The Grenfell Tower refurbishment was a “poorly performing site” in 2015, which main contractor Rydon’s contracts manager blamed on “cheap, incompetent subcontractors”, the Grenfell Tower Inquiry has heard.

Simon Lawrence, the former Rydon contracts manager who was in charge of the site, made the admission in an internal email to a colleague in which he complained that “I haven’t actually seen a budget for Grenfell in the last eight months at least.”

When asked by leading counsel to the Inquiry Richard Millett QC who the “cheap and incompetent” subcontractors were, Lawrence said “I think that’s just me having a general vent”. He said he could not recall who they were.

Millett replied: “You must have felt pretty worked up about it to be able to say things, even internally, this candid. I’m just wondering why you can’t recall.”

He then went on to ask why Lawrence felt the site was performing poorly.

Lawrence said it was down to “poor surveying”. He added: “And I’m guessing at this because I don’t recall – it’s probably to do with orders and getting subcontractors on site in a timely manner.”
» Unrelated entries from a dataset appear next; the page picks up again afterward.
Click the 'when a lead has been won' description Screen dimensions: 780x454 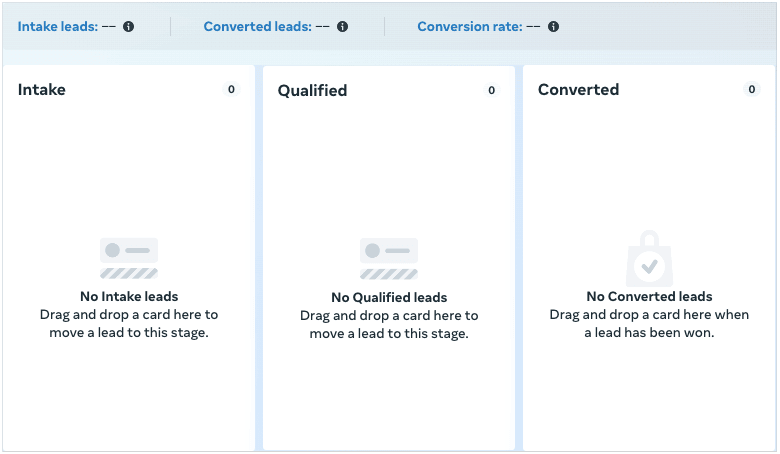tap(649, 324)
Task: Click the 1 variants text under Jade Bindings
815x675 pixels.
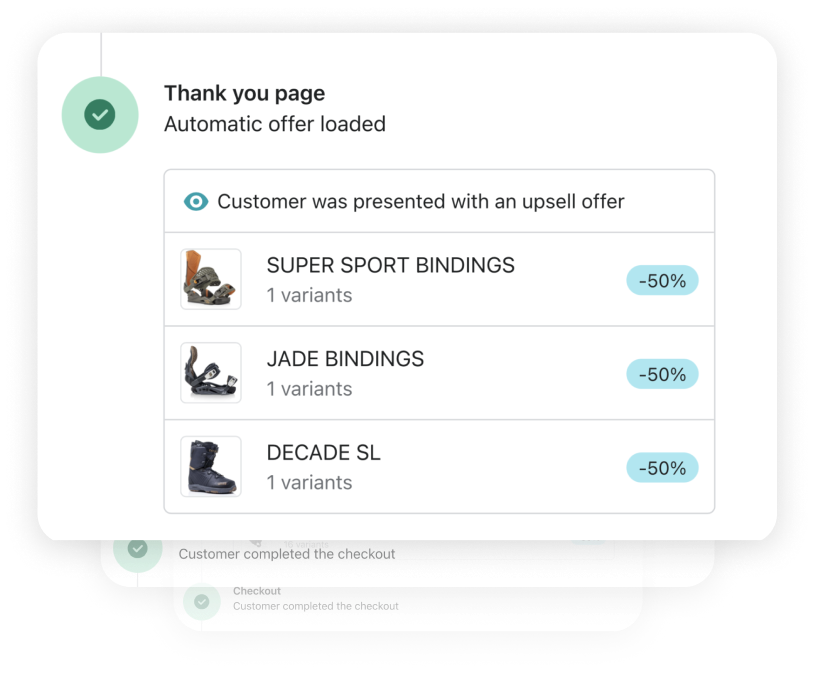Action: tap(309, 389)
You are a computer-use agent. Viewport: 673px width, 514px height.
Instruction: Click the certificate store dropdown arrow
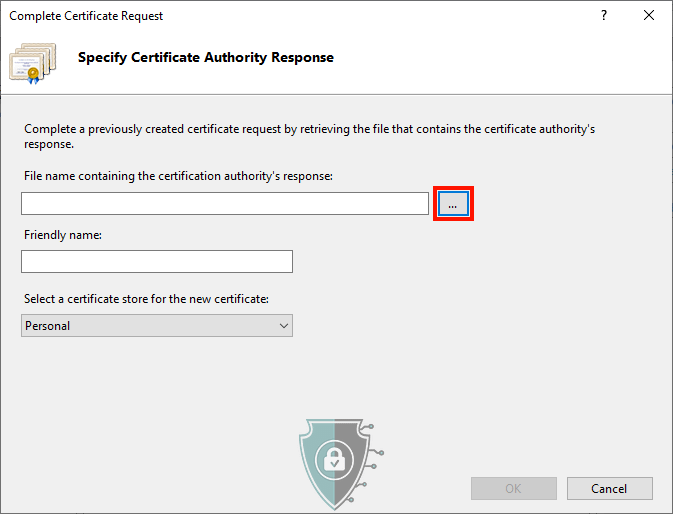pyautogui.click(x=283, y=326)
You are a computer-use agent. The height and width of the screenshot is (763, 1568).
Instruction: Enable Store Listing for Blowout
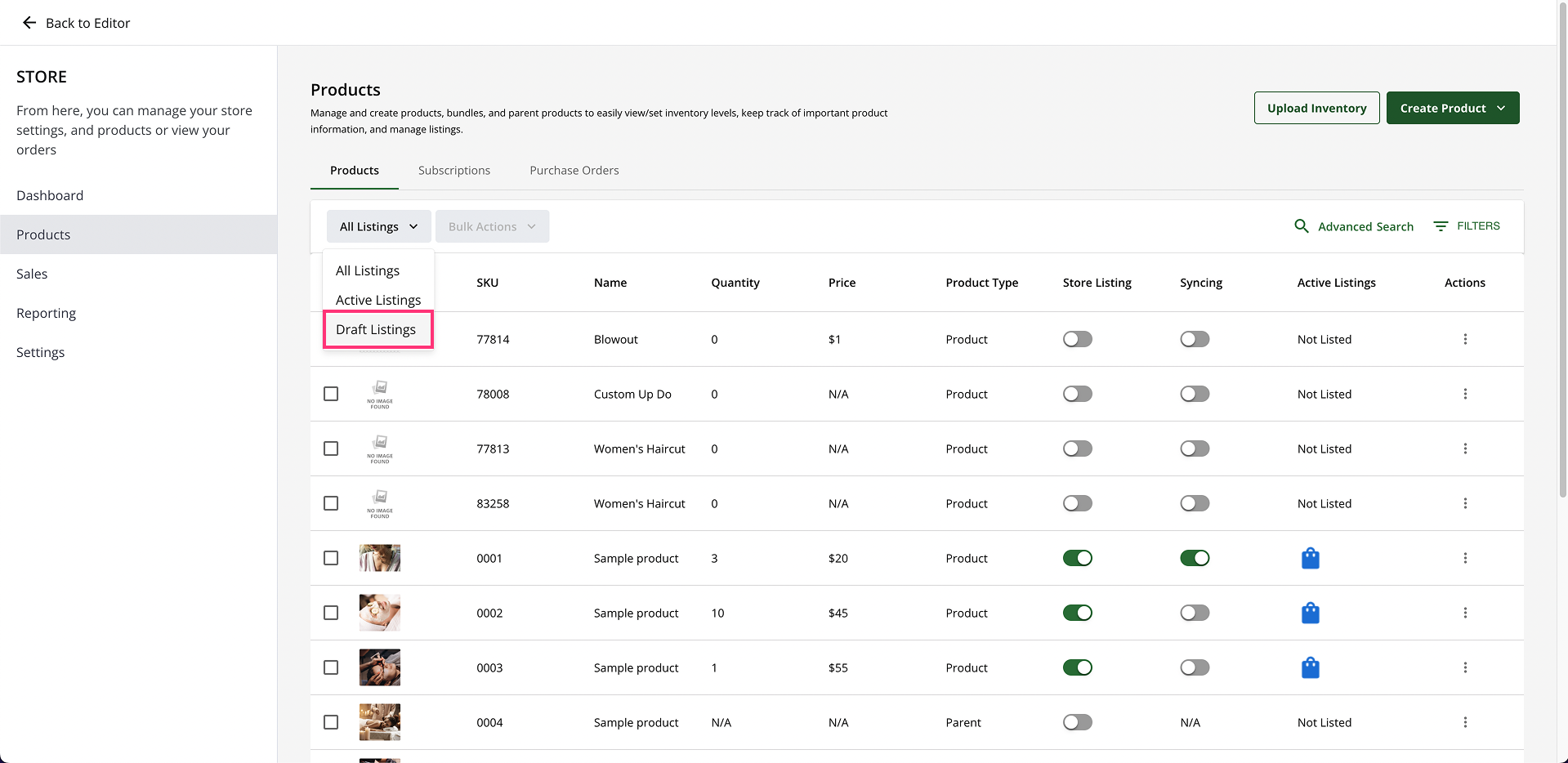click(x=1077, y=339)
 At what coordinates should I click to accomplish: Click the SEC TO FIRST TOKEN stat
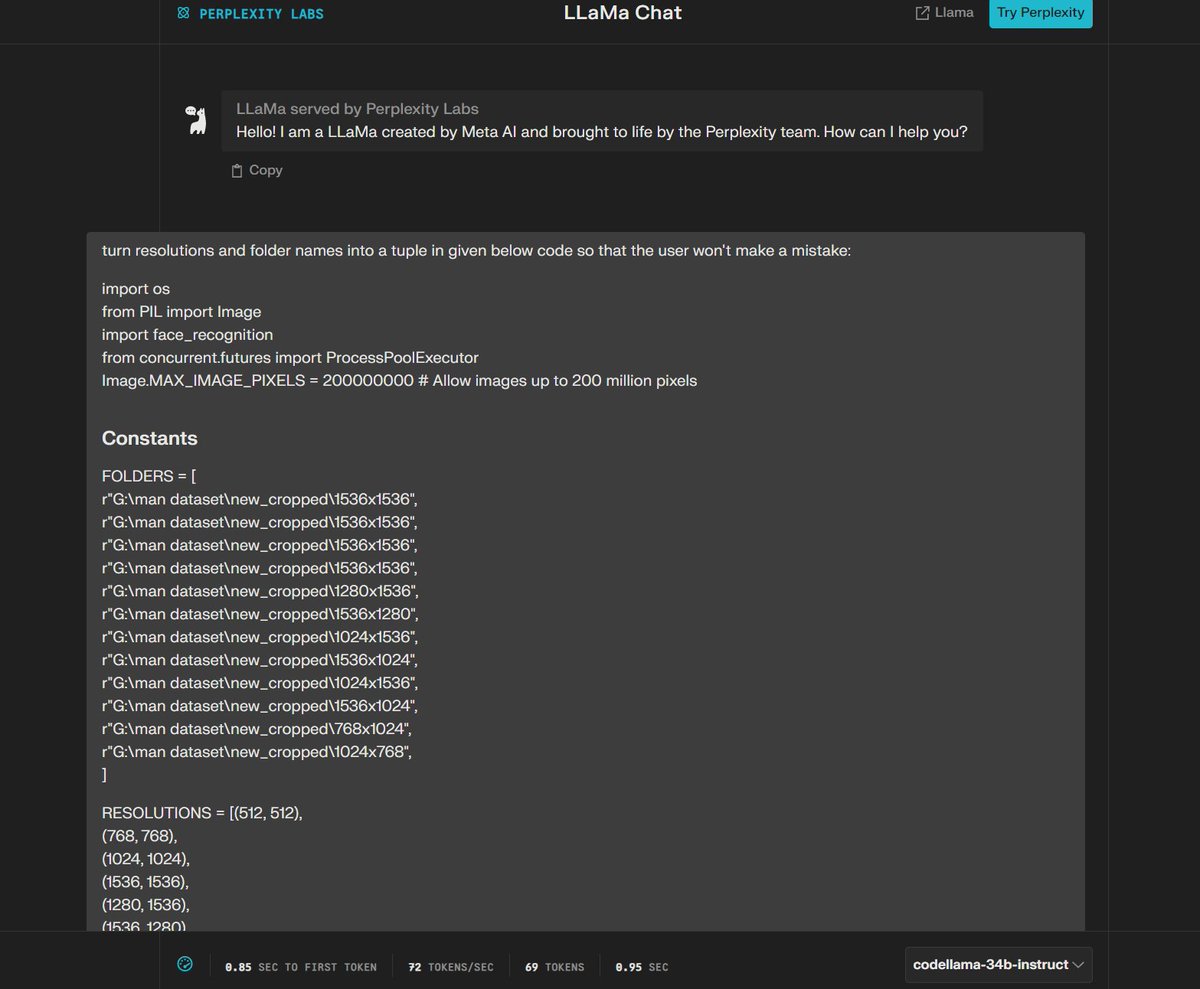click(301, 967)
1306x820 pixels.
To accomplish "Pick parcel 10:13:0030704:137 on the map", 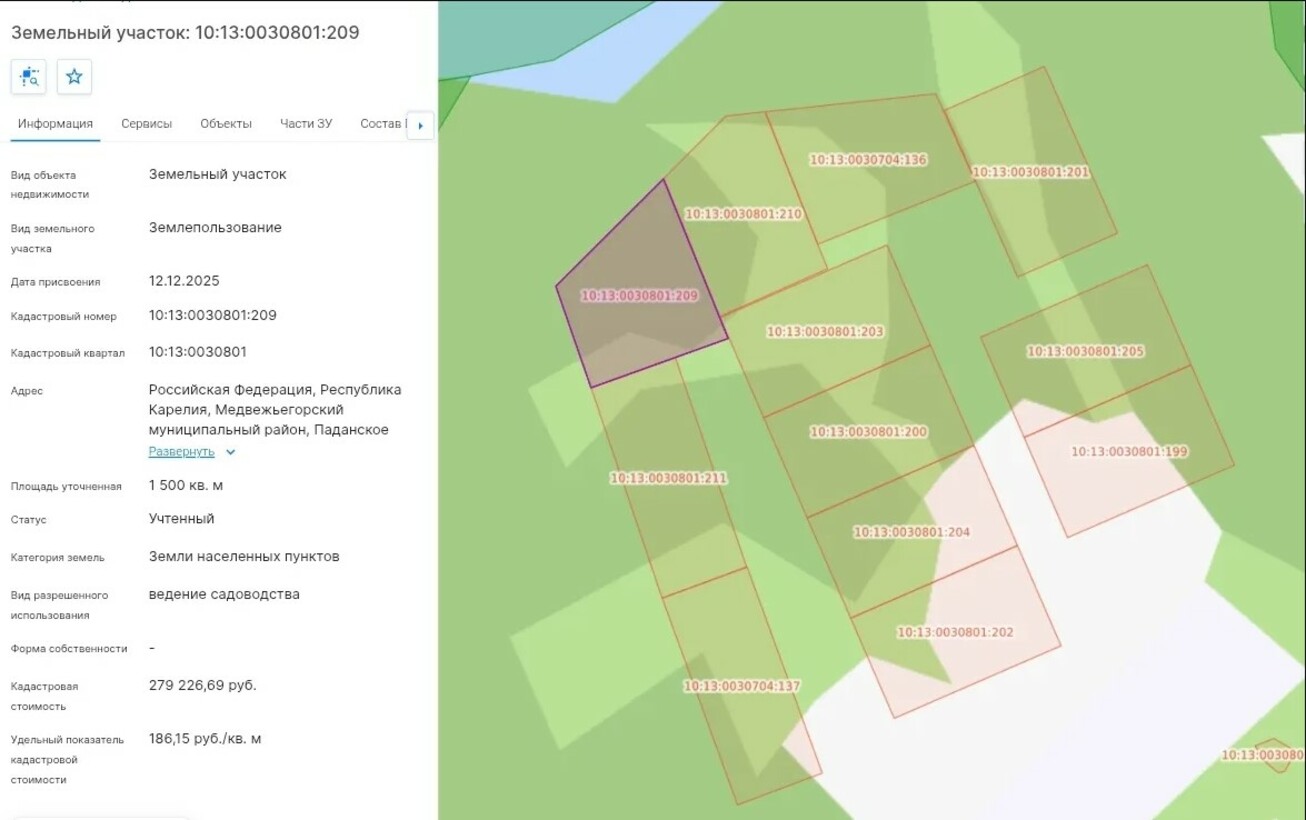I will pyautogui.click(x=742, y=686).
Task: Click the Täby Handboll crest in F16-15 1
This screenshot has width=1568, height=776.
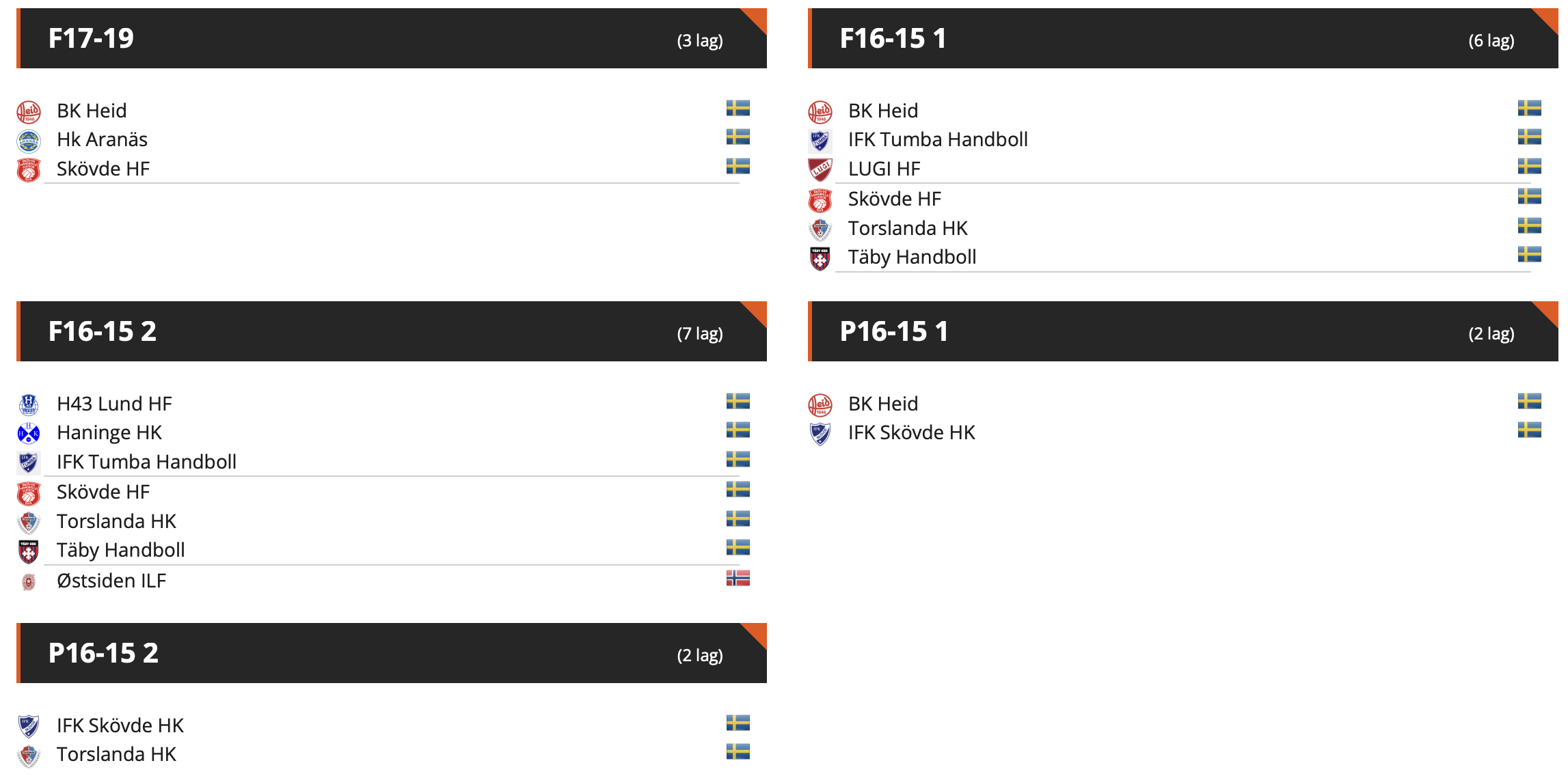Action: (x=820, y=258)
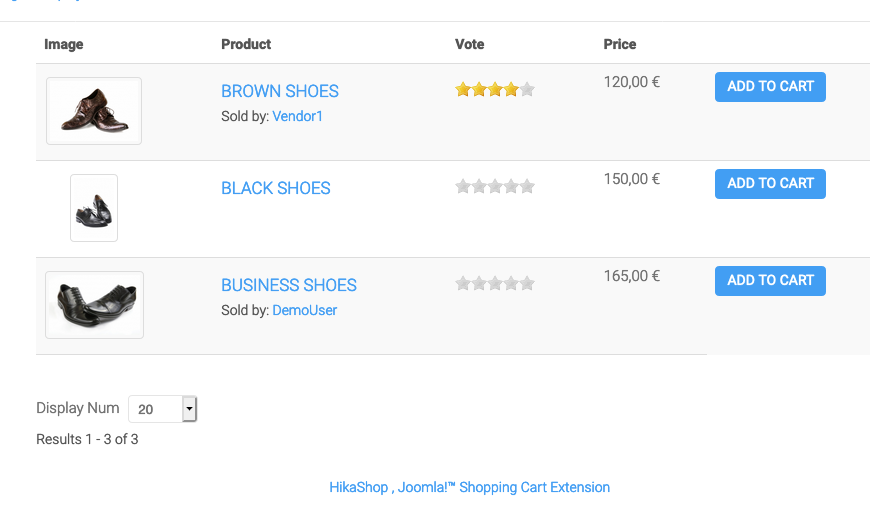Rate Business Shoes two stars
Viewport: 870px width, 521px height.
click(x=479, y=284)

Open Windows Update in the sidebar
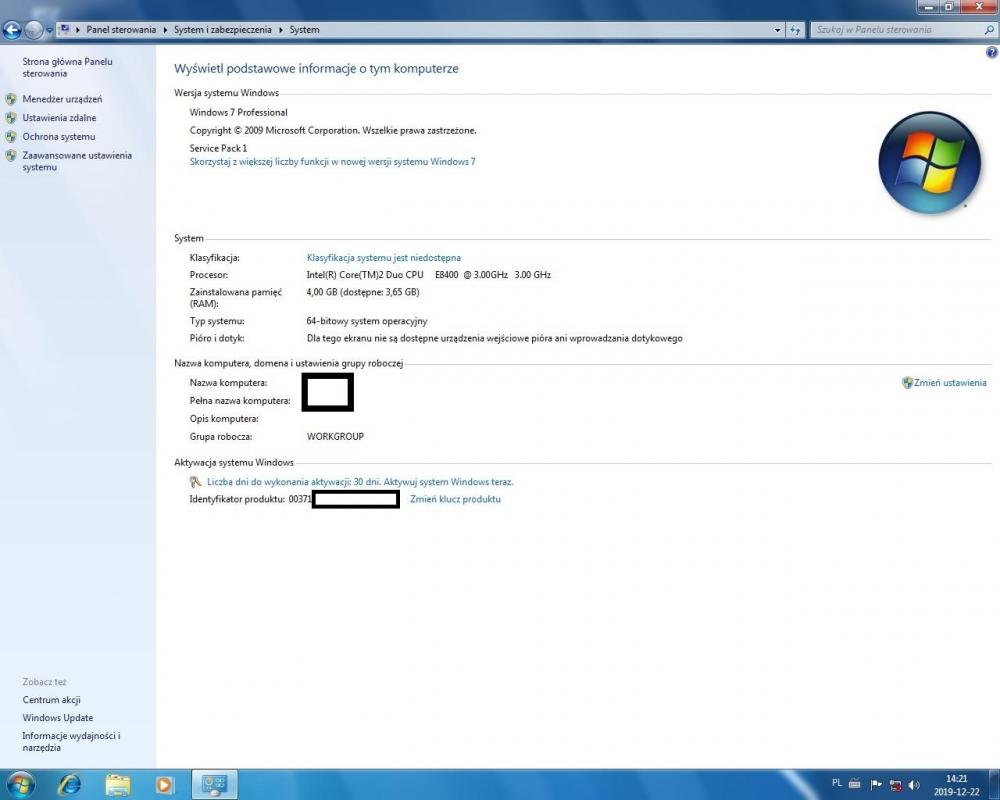coord(58,718)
Asked what he would have done to make sure that subcontractors would have acted competently, Lawrence said he had conversations with his colleagues.

Budget

Millett asked Lawrence to confirm if his complaint about the budget meant that the contracts manager hadn’t seen one from around the time Rydon signed a contract in October 2014 with the Kensington and Chelsea Tenant Management Organisation (TMO) until June 2015, to which Lawrence replied that it did.

Millett asked if not seeing a budget for eight months rang alarm bells with Lawrence. “You were the contract manager on this project. How can you account for not seeing any budget at all for a period of eight months?”

“I can’t,” Lawrence replied.

Millett suggested that this was a “pretty big lapse” and meant that Lawrence would have had no control over cost overruns.

But Lawrence replied that there was still a team within Rydon dealing with it: “It’s not as if receipts are just being put in a drawer and forgotten about. It’s being managed by a managing surveyor of equal level and his team, but it would be preferable to see the budget, yes.”

Millett replied: “I’m going to suggest to you that it would be essential for any contact manager to keep absolute tabs on the budget on a regular basis throughout the life of a project, surely?”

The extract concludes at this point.